By Admin. Updated 3:39 p.m., Monday, January 13, 2025, Atlantic Standard Time (GMT-4).
What if you were told that there is a hybrid race created in St. Vincent with influences from Barbados? Would you believe?
Well, that is the Genesis of the Garifuna story, according to some historians, and due to British colonisation and genocide, many members of the hybrid race were exiled to Roatan and then spread to Belize, Honduras, Nicaragua, and other Central American countries.
See – Once a site of horror, a tiny Caribbean Island could become a Garifuna shine.
The popular theory is that Africans who escaped slavery in Barbados fled to St. Vincent and interbred with native Amerindians called Kalinago. This created the Garifuna people also known as the Black Caribs.

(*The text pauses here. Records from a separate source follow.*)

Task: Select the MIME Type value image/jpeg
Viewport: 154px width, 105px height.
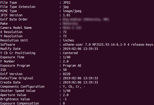Action: pos(72,11)
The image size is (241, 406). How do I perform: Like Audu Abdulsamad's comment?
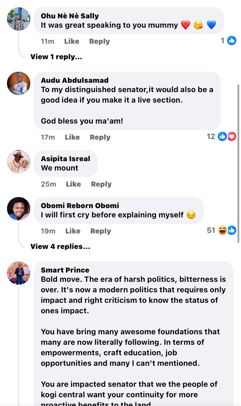click(72, 137)
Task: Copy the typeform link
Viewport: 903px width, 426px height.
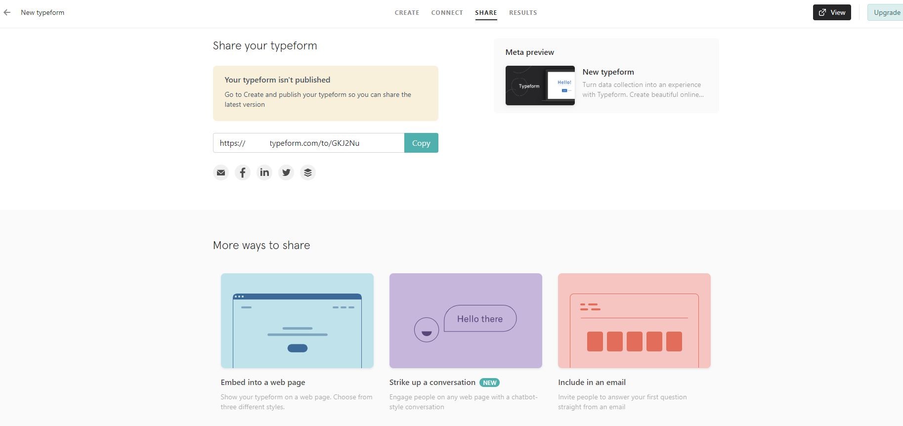Action: [x=421, y=143]
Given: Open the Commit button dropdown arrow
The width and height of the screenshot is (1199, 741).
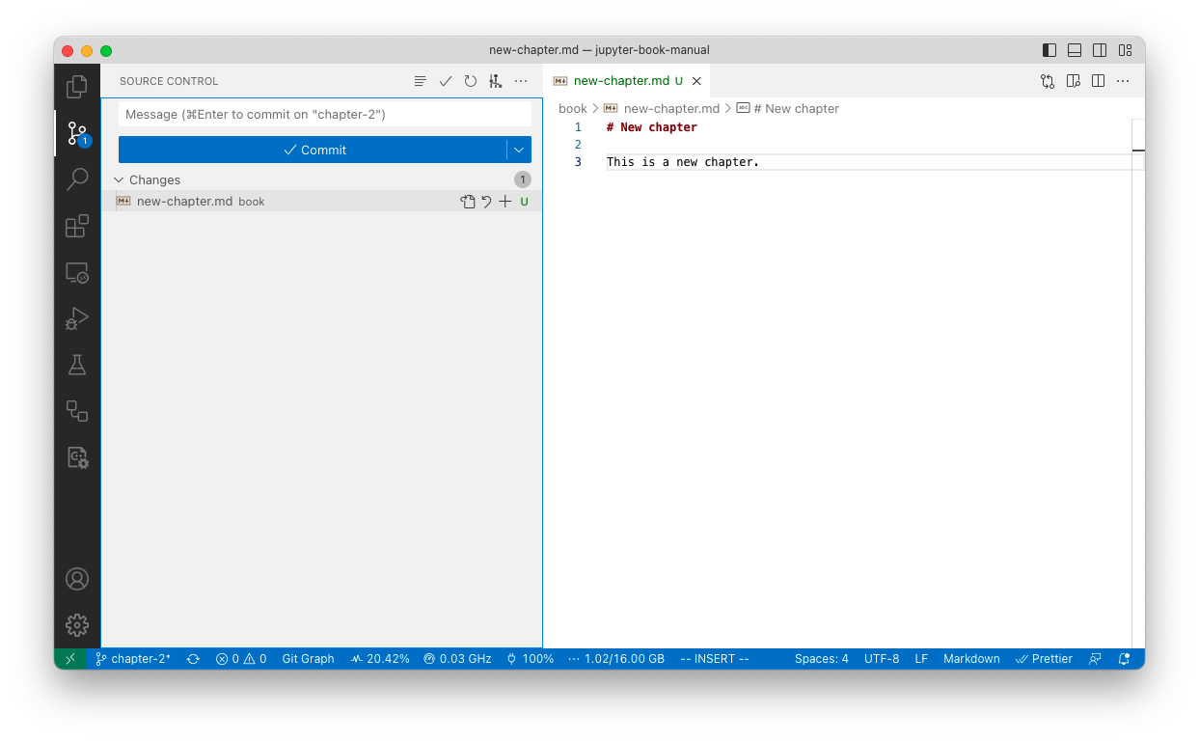Looking at the screenshot, I should 518,150.
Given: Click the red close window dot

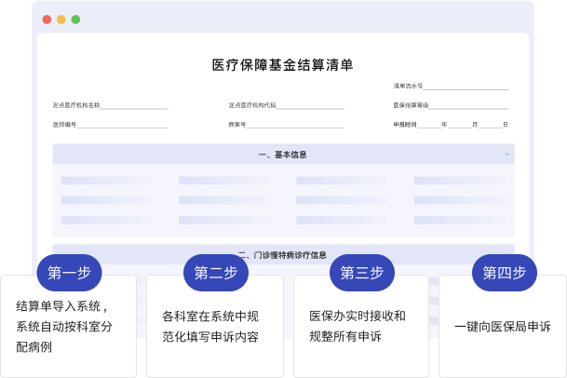Looking at the screenshot, I should (x=47, y=19).
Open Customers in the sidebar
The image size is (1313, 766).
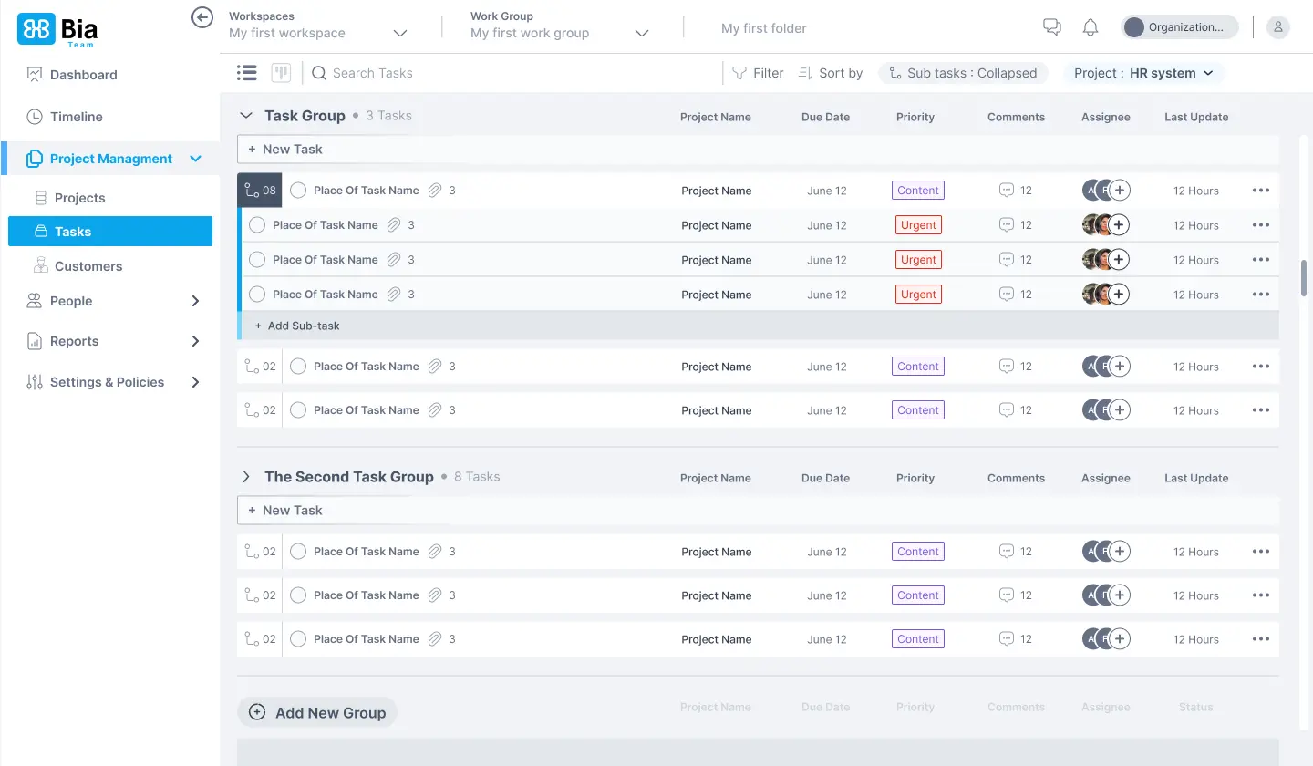88,266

Some historians believe that Africans were in St. Vincent before slavery. Such claims, however, have not been regarded as seminal in academia.
While other British, French, and Spanish colonies in the Caribbean had slavery well-established and entrenched in their societies, St. Vincent was still a free/neutral territory because of resistance mounted by the Indigenous people. As it relates to British colonisation of St. Vincent, formidable alliances between the French and the native people kept British ambitions at bay until the Treaty of Versailles in 1783, which cemented British control.
The resistance, the wars, and the genocide
Prior to that, all through the 1600s and 1700s, the Caribs successfully fought against the colonisation of St. Vincent. Major wars were fought leading to the signing of a deal between the Garifuna and the British, one of the rarest occurrences during conquest and settlement in the Western Hemisphere.
The British Empire states that 1722 was the first time a serious effort at colonization was made, “but the French insisted on the maintenance of neutrality, and this was confirmed by the treaty of Aix-la-Chapehle (1748). In 1762, however, General Monckton captured the island; the treaty of Paris in 1763 confirmed the British possession, and settlement proceeded in spite of the refusal of the Caribs to admit British sovereignty.”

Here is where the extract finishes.